Overview
The objective of this natural history study is to comprehensively characterize the disease progression and clinical features of nemaline myopathies. The study aims to establish a well-defined cohort of patients in Spain, enabling long-term follow-up and facilitating recruitment for future clinical trials.
Description
The aims of the study are:
- Identify the specific genes and mutations responsible for NM in Spain.
- Define the in-depth phenotyping of NM and the phenotype-genotype relationship.
- Characterize the natural history of NM through the systematic collection of clinical (retrospective and prospective data), functional, and respiratory data in diagnosed patients in order to:
- Describe the progression of the disease without disease-modifying therapies.
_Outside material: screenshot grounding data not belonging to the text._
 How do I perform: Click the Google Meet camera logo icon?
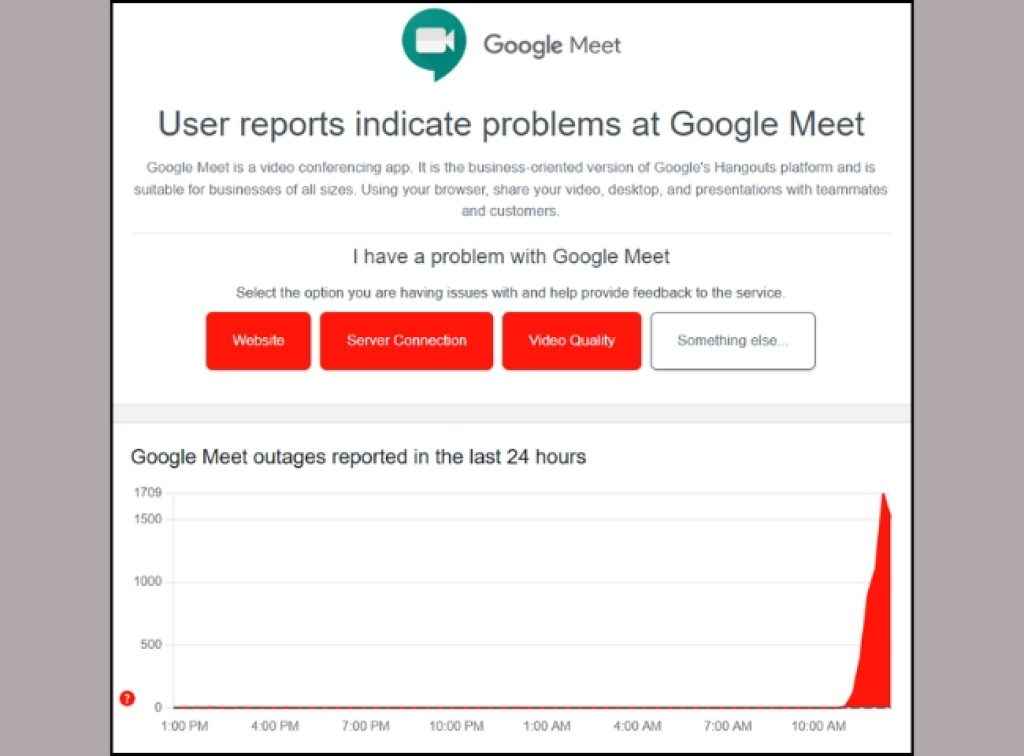tap(435, 43)
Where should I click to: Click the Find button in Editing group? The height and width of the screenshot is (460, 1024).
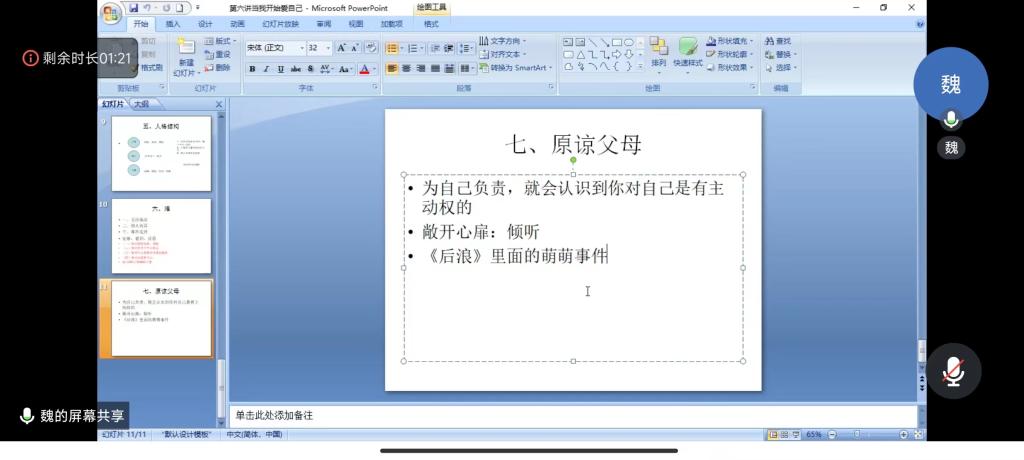point(778,41)
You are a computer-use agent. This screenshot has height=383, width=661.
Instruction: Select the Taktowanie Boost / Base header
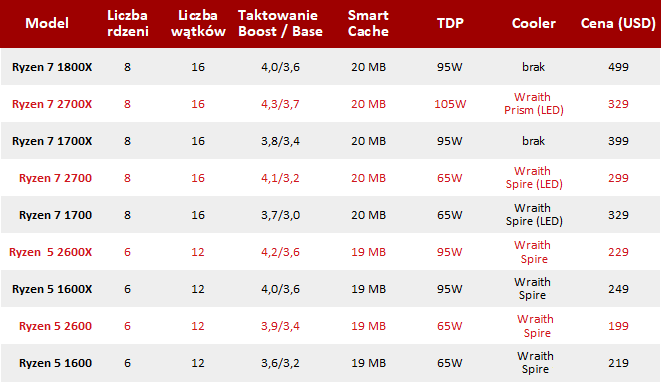[280, 23]
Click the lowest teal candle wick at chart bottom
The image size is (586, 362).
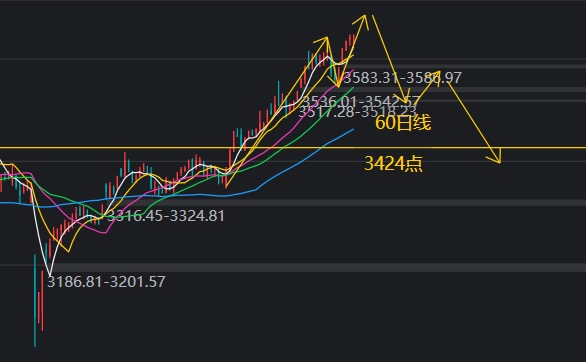35,301
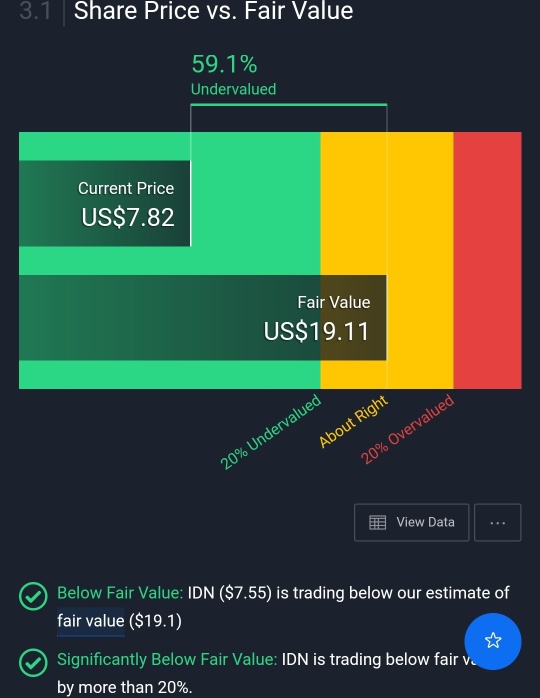This screenshot has width=540, height=698.
Task: Click the 59.1% Undervalued label
Action: click(x=233, y=75)
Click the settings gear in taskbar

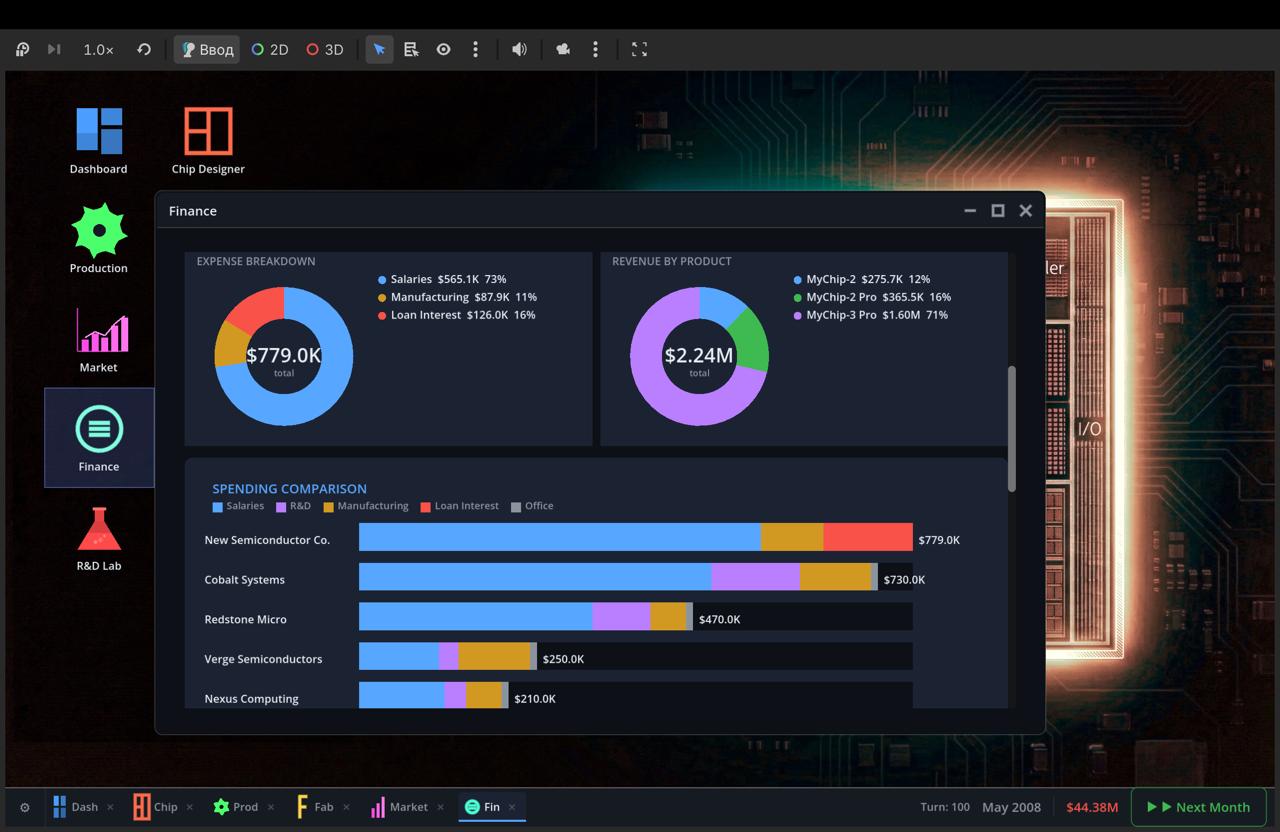click(x=25, y=807)
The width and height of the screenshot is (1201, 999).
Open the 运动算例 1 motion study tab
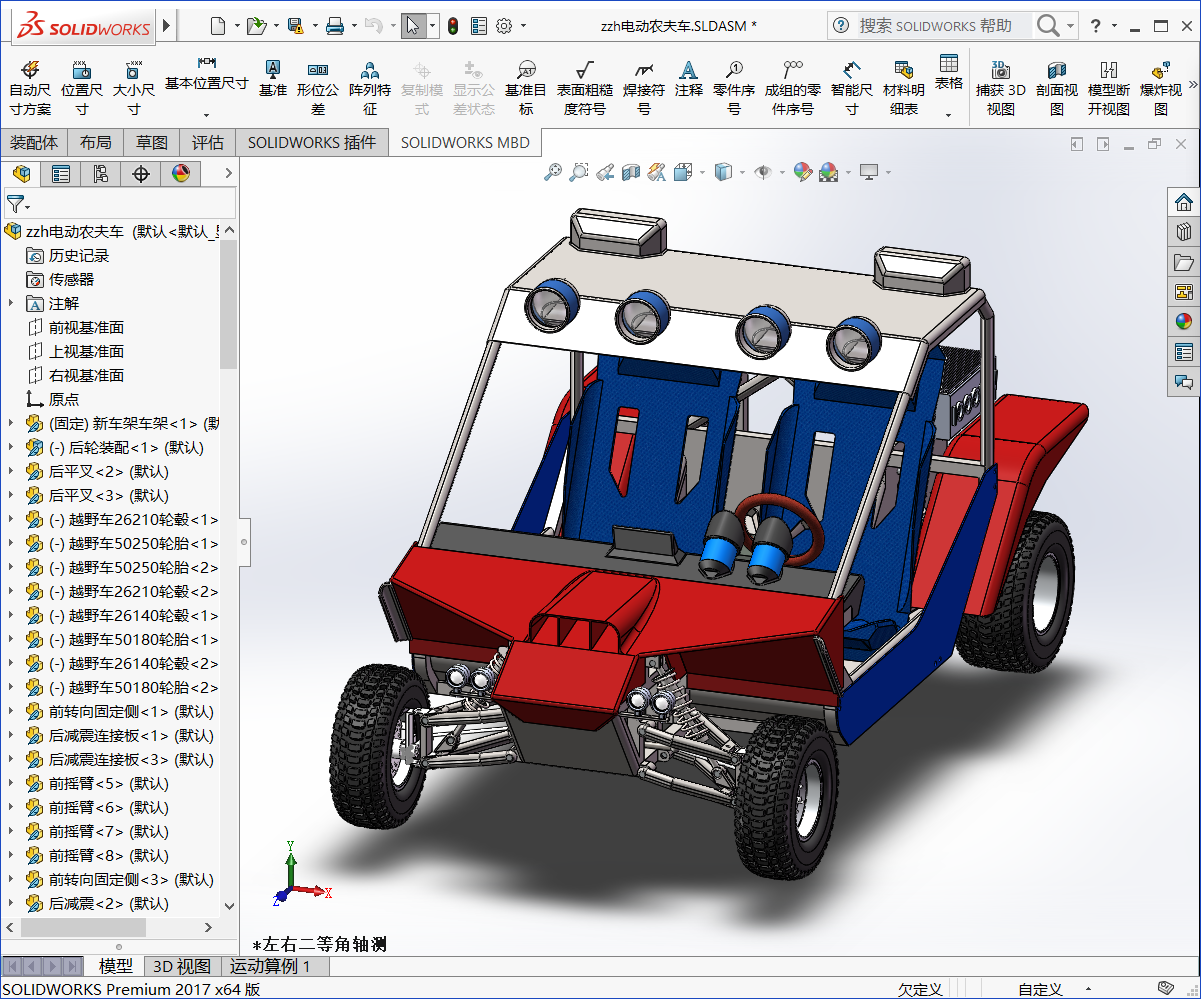[x=270, y=966]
- Identify reliable biomarkers and outcome measures for future clinical trials.
- Align the national protocol with international efforts to generate comparable data.
Eligibility
Inclusion Criteria:
- Patients with a confirmed clinical and genetic diagnosis of MN (mutations in ACTA1, NEB, TPM2, TPM3, KBTBD13, CFL2, KLHL40, KLHL41, LMOD3, MYPN, TNNT1, TNNT3), or under discussion if they only have a compatible biopsy.
- Signed informed consent by the patient or Legal Authority Responsible, and/or assent by the subject (in pediatric population).